Pod Security Policy (PSP)

Security is critical for organizations of all sizes. Rafay provides a number of security capabilities (both native and turnkey integrations with 3rd party) that users can incorporate into their core architecture and design.

The Rafay platform provides support for the following as part of the core offering: secrets, certificates, registry pull secrets, RBAC, SSO integration etc. Pod Security Policies (PSP) is a key building block for k8s security as well.

Overview

PSPs are cluster-wide resources that control security sensitive aspects of pod specification. PSP objects define a set of conditions that a pod must run with in order to be "allowed" into the cluster.

Important

It is strongly recommended that users use PSPs with care and understanding. If used improperly, it is possible to make a cluster "unusable".

PSP Capabilities

Pod Security Policies allow you to control:

  • The running of privileged containers
  • Usage of host namespaces
  • Usage of host networking and ports
  • Usage of volume types
  • Usage of the host filesystem
  • A white list of Flexvolume drivers
  • The allocation of an FSGroup that owns the pod’s volumes
  • Requirements for use of a read only root file system
  • The user and group IDs of the container
  • Escalations of root privileges
  • Linux capabilities, SELinux context, AppArmor, seccomp, sysctl profile

Official Kubernetes documentation on PSPs

Important

For capabilities beyond what PSPs support, users can use OPA Gatekeeper using a curated recipe provided by Rafay.

Out of Box PSPs

Every Org and Project comes pre-populated with "two" PSPs that can be considered two extreme book ends.

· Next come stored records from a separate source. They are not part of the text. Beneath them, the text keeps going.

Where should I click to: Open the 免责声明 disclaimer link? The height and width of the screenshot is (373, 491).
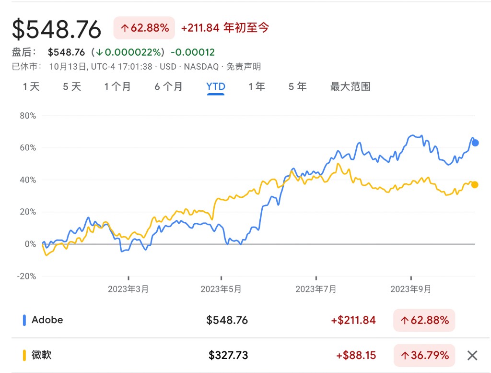tap(244, 67)
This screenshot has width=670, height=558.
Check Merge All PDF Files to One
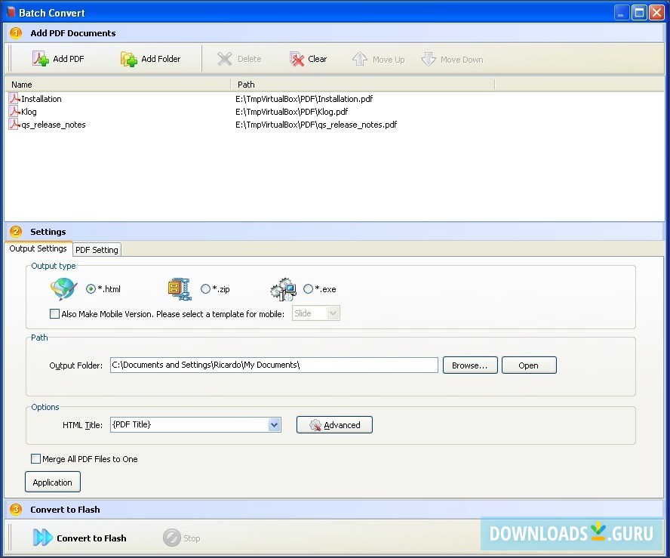35,458
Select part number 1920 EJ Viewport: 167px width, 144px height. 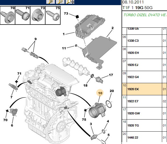(x=133, y=65)
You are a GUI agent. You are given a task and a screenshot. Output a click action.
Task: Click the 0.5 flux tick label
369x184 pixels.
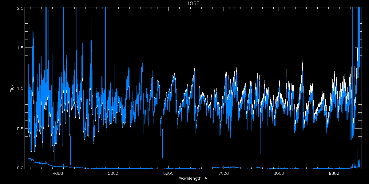tap(20, 128)
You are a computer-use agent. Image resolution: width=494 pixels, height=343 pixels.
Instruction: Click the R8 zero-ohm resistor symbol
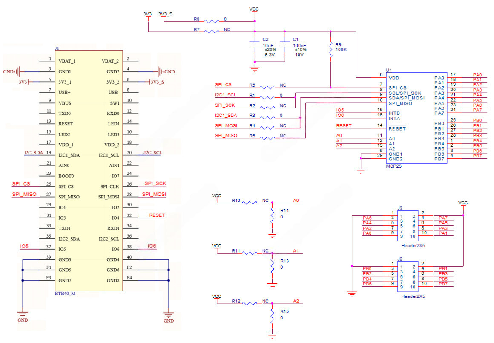point(212,20)

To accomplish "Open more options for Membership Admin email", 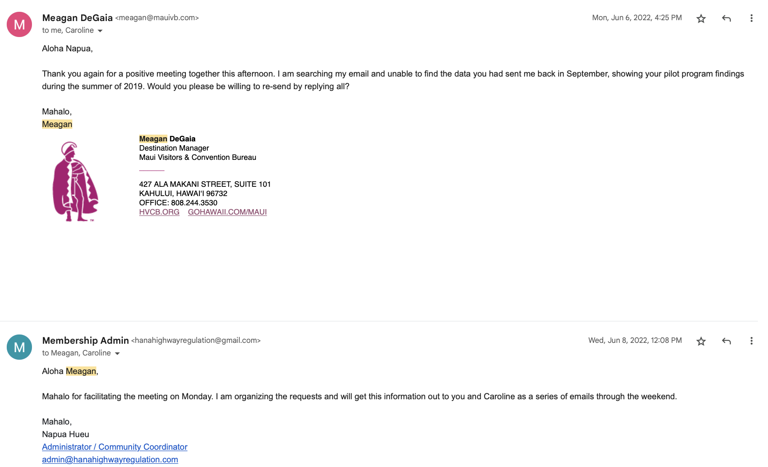I will coord(751,341).
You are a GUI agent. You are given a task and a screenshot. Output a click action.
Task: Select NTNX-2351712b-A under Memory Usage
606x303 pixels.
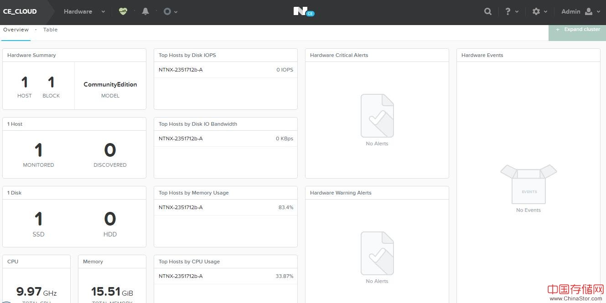(x=181, y=207)
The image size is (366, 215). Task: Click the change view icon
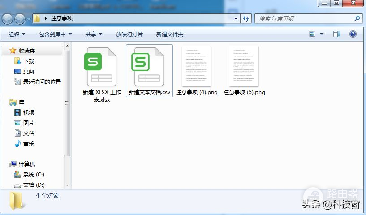(313, 34)
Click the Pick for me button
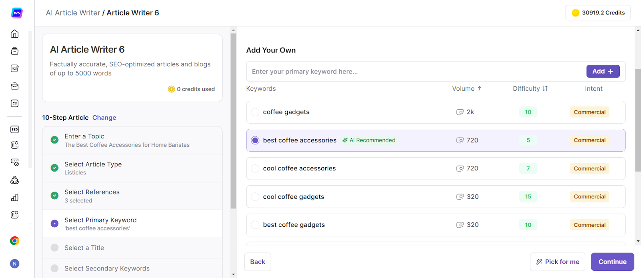The image size is (641, 278). [x=557, y=262]
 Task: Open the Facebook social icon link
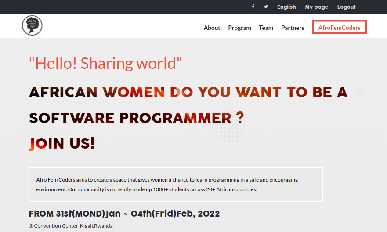click(x=253, y=7)
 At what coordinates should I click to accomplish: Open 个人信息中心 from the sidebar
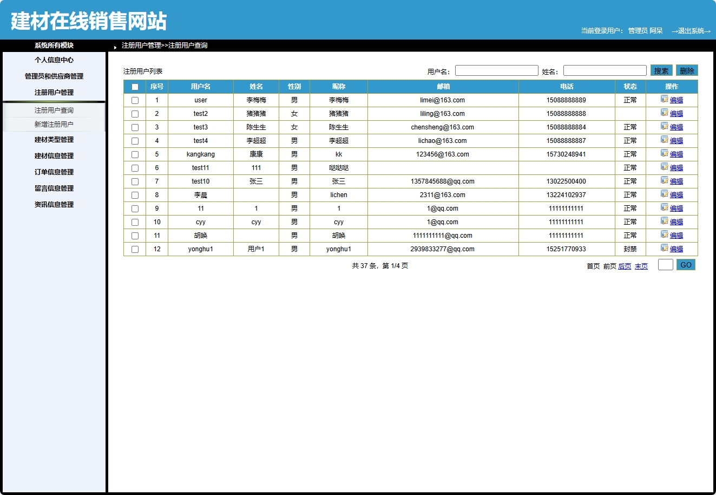pos(53,60)
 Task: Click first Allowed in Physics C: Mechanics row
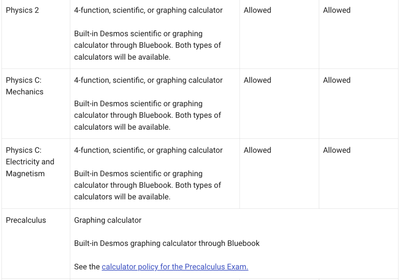pyautogui.click(x=257, y=80)
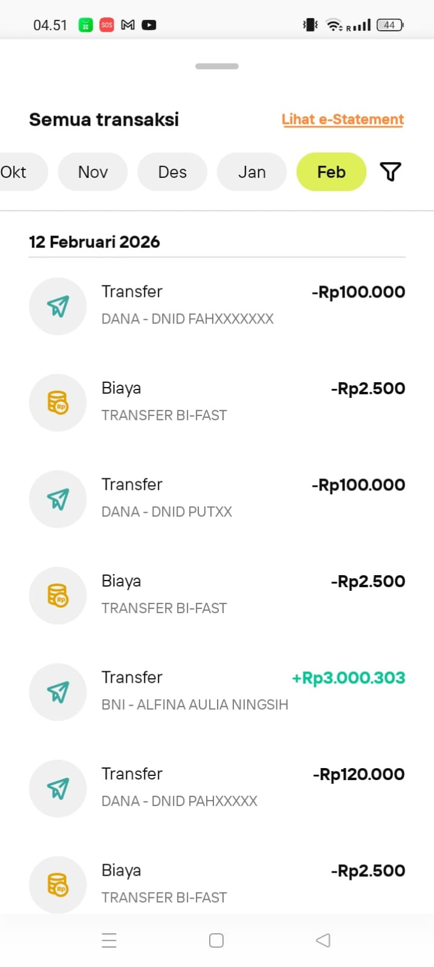Tap Android back navigation triangle
The image size is (434, 967).
pyautogui.click(x=323, y=940)
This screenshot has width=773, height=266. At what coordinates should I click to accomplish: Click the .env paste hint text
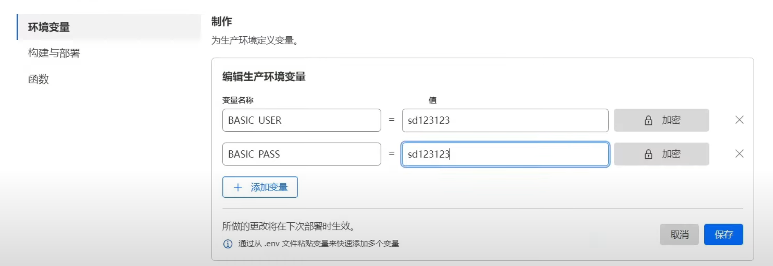pos(319,244)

  • Restricted (highly restrictive and locked down)
  • Privileged (open and permissive)

The default PSP is always the "Privileged" PSP. If required, admins can change the default for their Organization by updating the default.

Default PSPs

Create PSP

Admins can create and manage the lifecycle of custom PSPs per project. They can then leverage the PSPs in cluster blueprints.

As an Admin - Click on "New PSP" - Follow the instructions in the PSP Wizard which is organized in logical sections

General

Create PSP Wizard

Host Namespaces

Create PSP Wizard

Volumes and File Systems

Create PSP Wizard

Users & Groups

Create PSP Wizard

SE Linux and Capabilities

Create PSP Wizard

Using PSPs in Blueprint

PSPs can be used as part of a cluster blueprint.

  • Select the list of PSPs that need to be used
  • Select "cluster scoped" for Policy Type
  • The PSP will be applied as part of the blueprint update on the cluster

PSP in Blueprint

Note

In an upcoming update, the policy type will be expanded to support "namespace-scoped" PSPs as well.